2017-05-26 17:57 GMT+02:00 Pat Ferrel <pat@occamsmachete.com <ma...@occamsmachete.com>>:
It would be easier to tell from the JSON but first off I notice the “values” should be arrays of strings, even if they have only one value.

Also be aware that too many -1 filters may cause no results to be returned. Business rules are dangerous, they do no work on all items, they filter recommendations so if you only have a few possible recommendation, they may filter all out of results. Boosts are more forgiving since they will never remove, only re-rank. Even this should be used sparingly since you are overriding the recommended ranking.
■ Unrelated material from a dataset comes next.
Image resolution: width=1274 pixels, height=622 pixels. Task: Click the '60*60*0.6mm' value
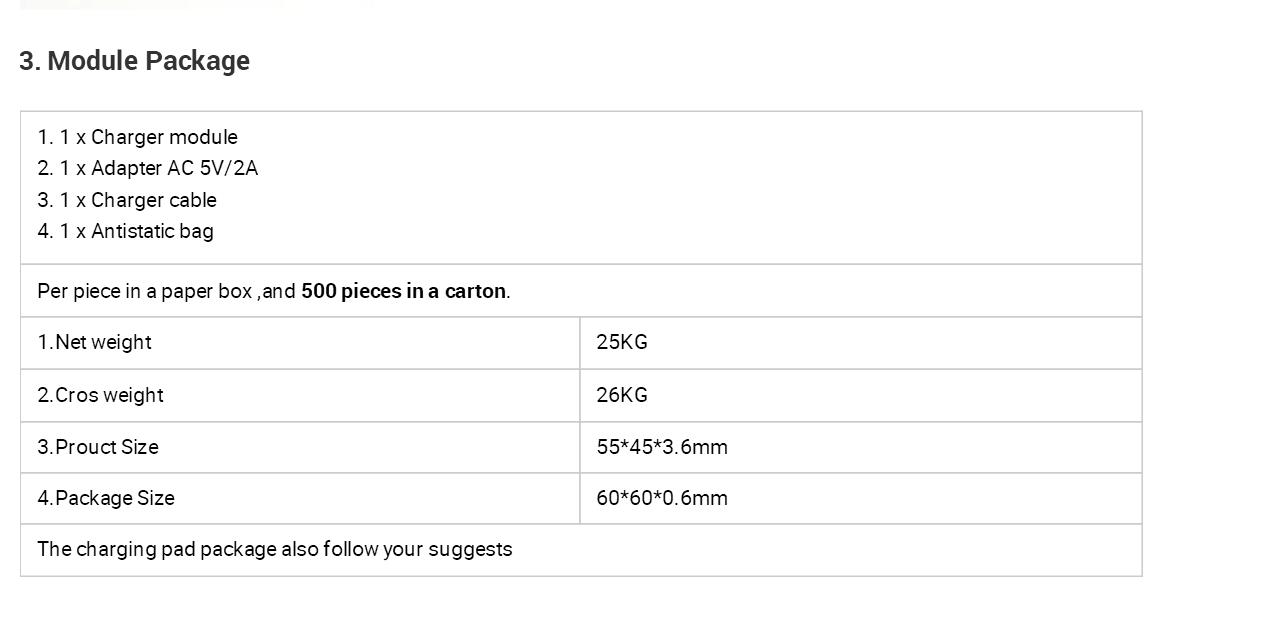pos(662,498)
Fields and the rules they encode are required for some placements or for things like “in-stock”: [“true”] but be careful about to much use of them without really good cause or unless you plan to A/B test with and without rules.


On May 26, 2017, at 8:29 AM, Dennis Honders <dennishonders@gmail.com <ma...@gmail.com>> wrote:

I was already looking at the docs for property based recs. 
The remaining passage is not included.